La profesionalización de los directivos públicos (otra vez)

Estamos asistiendo al cambio de los responsables políticos de los distintos gobiernos y los consecuentes ceses y nombramientos en cascada en la estructura de la Administración, como si se tratase de una cuestión natural y ante una opinión pública que parece considerarlo «normal». También aceptamos resignadamente que la formación de los gobiernos de coalición o no conlleve la reordenación y ampliación de las estructuras. Como si esto no tuviera que ver con la desafección ciudadana, el debilitamiento institucional o la ineficacia y desprofesionalización de la Administración Pública. Incluso, cuando se produce alguna sentencia reciente del TC sobre el arrinconamiento de un funcionario por un cambio de gobierno, no se vincula con estos aspectos, que son centrales en la calidad democrática de un país.


Juego de las sillas

El logro formal y generalizado de una función pública estatal estable y profesional se alcanza en 1918 con el Estatuto de Maura después de un siglo de debates y distintos avances. Sin embargo, no puede hablarse de una función pública profesional hasta principios de los años 60 del pasado siglo y aún entonces con las graves limitaciones impuestas por un régimen autoritario. La inclusión por primera vez en nuestra Constitución de 1978 del acceso a la función pública como un derecho de los españoles muestra la relevancia política que se concede a la selección de los empleados públicos esto es, a disponer de un aparato profesional neutral, la Administración pública, distinto del Gobierno que la dirige.


La regulación de las condiciones de acceso a la función pública y su carrera profesional remiten en última instancia a cuestiones propias de la conformación de nuestro sistema político. Estas razones no sólo están presentes en el acceso, sino también en la promoción interna y, tras el Estatuto Básico del Empleado Público de 2007 (EBEP), en la conformación del nuevo estatus de personal directivo. Su definición, selección, localización en el organigrama político-administrativo, atribución de funciones, carrera, provisión de puestos, establecimiento de las retribuciones, incompatibilidades, cese, en definitiva, su estatuto, tienen un alto contenido «técnico» o «gerencial», pero la importancia de los directivos reside en que desempeñan funciones superiores de dirección en organizaciones que ejercen la dominación propia del poder político sobre la sociedad; esta es su diferencia esencial con sus homólogos «privados», y no las competencias que ejercen.
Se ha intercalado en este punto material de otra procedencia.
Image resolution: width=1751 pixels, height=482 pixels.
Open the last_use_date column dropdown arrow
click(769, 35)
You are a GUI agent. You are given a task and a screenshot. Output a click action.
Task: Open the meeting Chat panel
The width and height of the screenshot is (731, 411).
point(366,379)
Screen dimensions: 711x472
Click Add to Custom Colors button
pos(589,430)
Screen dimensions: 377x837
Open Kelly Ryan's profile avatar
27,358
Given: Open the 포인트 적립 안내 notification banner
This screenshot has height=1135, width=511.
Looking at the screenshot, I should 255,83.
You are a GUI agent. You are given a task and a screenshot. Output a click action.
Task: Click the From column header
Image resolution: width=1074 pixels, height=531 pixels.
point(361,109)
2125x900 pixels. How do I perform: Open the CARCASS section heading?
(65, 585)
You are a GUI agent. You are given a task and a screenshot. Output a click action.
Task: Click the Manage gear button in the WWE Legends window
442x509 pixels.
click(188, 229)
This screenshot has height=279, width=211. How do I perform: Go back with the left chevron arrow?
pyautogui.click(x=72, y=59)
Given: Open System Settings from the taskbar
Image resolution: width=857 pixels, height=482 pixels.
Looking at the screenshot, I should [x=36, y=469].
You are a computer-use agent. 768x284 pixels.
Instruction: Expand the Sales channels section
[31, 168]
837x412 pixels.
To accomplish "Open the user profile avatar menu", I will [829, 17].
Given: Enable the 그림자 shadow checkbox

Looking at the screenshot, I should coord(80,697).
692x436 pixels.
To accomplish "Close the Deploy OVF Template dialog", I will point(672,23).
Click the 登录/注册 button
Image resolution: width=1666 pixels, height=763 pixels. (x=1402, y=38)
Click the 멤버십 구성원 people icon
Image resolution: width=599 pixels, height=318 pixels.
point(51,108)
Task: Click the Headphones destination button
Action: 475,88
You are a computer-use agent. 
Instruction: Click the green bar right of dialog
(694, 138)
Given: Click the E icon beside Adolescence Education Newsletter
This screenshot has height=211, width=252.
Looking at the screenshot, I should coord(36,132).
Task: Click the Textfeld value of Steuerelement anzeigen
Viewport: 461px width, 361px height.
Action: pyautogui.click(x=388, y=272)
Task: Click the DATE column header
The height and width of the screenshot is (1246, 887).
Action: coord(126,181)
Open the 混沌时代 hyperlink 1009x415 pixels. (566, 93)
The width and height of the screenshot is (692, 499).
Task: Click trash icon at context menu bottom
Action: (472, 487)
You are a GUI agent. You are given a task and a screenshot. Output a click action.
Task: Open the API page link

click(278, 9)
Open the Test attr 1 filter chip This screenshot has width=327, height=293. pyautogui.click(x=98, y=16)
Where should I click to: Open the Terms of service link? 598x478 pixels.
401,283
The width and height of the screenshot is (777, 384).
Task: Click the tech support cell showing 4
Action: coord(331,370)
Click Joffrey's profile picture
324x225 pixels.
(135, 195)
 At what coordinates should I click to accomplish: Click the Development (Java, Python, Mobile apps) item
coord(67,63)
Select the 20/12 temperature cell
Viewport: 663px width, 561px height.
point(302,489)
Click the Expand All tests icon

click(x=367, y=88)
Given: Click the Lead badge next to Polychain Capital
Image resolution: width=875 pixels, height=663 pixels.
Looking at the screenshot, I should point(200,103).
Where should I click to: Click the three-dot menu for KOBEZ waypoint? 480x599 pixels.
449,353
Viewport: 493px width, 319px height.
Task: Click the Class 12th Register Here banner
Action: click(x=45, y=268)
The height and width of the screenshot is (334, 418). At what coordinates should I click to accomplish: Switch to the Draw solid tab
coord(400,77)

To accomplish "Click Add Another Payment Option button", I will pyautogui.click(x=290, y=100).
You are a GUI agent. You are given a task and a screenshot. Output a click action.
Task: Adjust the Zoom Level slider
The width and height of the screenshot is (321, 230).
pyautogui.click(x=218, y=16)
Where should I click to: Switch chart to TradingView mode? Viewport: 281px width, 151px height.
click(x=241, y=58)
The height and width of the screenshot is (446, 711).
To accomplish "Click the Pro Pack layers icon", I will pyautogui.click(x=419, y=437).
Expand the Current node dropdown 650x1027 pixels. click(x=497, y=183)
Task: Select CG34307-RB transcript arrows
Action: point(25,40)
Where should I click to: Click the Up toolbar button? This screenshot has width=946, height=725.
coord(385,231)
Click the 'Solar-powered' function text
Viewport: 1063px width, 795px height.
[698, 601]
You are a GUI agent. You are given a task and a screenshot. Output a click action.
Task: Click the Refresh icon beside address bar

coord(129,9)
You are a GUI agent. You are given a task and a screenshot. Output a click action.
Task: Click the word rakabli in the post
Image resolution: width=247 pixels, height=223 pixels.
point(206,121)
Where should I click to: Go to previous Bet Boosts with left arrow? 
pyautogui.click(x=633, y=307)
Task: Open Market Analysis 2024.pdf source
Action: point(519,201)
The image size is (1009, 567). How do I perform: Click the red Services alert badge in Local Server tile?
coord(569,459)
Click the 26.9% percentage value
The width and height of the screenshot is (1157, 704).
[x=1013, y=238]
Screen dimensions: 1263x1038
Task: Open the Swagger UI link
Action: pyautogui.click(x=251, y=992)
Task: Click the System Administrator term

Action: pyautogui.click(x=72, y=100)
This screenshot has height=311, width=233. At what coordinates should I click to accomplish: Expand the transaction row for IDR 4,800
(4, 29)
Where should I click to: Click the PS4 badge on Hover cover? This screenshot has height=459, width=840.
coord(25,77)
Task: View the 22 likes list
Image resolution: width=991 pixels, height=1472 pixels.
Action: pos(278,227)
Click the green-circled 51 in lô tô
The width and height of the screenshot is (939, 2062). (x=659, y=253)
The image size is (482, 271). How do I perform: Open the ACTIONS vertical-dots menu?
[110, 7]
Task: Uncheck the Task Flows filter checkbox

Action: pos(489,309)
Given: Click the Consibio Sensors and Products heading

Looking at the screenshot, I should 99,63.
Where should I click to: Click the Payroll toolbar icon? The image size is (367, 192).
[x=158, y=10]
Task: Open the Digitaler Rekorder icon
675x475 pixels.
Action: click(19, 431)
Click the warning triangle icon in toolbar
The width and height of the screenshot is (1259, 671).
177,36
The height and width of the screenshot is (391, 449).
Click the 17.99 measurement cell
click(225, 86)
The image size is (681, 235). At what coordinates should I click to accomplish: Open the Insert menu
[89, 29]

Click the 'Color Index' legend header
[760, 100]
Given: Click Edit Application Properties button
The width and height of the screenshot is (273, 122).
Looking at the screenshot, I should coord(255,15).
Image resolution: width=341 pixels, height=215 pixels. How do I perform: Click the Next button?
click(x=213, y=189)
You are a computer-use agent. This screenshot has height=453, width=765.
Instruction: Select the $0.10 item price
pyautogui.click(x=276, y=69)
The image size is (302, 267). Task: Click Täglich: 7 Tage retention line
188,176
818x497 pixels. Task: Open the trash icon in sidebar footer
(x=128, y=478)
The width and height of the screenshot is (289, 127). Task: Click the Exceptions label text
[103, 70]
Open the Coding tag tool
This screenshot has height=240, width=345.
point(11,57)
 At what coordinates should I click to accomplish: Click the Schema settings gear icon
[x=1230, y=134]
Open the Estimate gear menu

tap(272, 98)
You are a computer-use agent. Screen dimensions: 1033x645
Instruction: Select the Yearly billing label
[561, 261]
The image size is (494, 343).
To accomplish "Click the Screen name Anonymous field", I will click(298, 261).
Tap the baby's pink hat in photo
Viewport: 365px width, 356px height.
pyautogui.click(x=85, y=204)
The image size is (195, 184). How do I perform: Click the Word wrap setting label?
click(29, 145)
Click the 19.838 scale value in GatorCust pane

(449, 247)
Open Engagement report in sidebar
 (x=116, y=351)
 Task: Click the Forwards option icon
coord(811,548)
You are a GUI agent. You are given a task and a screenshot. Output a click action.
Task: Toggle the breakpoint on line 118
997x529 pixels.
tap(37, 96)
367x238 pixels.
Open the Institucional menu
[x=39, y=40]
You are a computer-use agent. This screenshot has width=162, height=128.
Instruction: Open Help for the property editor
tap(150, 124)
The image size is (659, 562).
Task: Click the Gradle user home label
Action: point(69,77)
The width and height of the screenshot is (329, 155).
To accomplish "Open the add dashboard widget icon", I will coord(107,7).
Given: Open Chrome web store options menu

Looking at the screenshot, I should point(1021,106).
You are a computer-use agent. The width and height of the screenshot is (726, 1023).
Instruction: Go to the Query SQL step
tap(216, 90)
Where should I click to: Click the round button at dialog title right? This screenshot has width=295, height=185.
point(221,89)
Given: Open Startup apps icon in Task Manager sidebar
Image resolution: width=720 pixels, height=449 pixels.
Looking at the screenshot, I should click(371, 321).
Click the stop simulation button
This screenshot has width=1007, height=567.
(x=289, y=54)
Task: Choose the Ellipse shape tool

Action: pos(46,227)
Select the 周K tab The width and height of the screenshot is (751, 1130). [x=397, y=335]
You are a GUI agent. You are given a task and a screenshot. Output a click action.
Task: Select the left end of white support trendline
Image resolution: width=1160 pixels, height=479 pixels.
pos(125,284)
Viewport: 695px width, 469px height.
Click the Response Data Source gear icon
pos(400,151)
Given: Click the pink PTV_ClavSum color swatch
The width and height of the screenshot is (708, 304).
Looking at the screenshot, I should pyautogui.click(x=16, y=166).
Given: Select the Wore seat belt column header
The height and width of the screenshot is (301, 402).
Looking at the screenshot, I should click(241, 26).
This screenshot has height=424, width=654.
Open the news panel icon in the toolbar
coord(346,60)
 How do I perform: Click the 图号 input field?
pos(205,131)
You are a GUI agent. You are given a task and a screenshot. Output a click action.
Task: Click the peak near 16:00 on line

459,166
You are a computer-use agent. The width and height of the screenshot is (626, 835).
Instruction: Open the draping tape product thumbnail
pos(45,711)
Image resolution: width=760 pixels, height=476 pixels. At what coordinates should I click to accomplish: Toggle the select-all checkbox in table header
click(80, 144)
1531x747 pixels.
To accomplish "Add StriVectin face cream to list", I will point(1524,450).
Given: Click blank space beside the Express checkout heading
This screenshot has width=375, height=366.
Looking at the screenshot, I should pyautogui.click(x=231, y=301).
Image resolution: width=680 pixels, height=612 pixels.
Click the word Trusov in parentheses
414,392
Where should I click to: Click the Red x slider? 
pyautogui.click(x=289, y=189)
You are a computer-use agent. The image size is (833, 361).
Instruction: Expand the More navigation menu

La OCDE se ocupa en numerosos informes de la profesionalización de la alta función pública. Sostiene la necesidad de contar con un servicio público profesional e imparcial que garantice un alto nivel de competencia e integridad, a la vez que la existencia de unos niveles apropiados de transparencia y de rendición de cuentas. Se trata de evitar la proliferación de favoritismos y clientelismos, un alto grado de rotación profesional y la contratación de agentes políticos. Caer en estas tentaciones, advierte, puede producir la pérdida de confianza en las instituciones públicas si los ciudadanos consideran que pesan más en la elección de los administradores públicos las afiliaciones políticas que la capacidad de liderazgo y de competencia. En su informe Panorama de las Administraciones Públicas 2017 sitúa a nuestro país en la cola de la clasificación junto con Turquía y Chile, ya que los dos niveles superiores de los cargos de la Administración del Estado cambian por completo con la elección de un nuevo gobierno. Esto contrasta con el hecho de que en la mitad de los países de la OCDE la rotación de personal derivada de los cambios de gobierno en los cuatro niveles de alta gestión es nula o casi nula. Mucho por comprometerse; mucho por hacer todavía.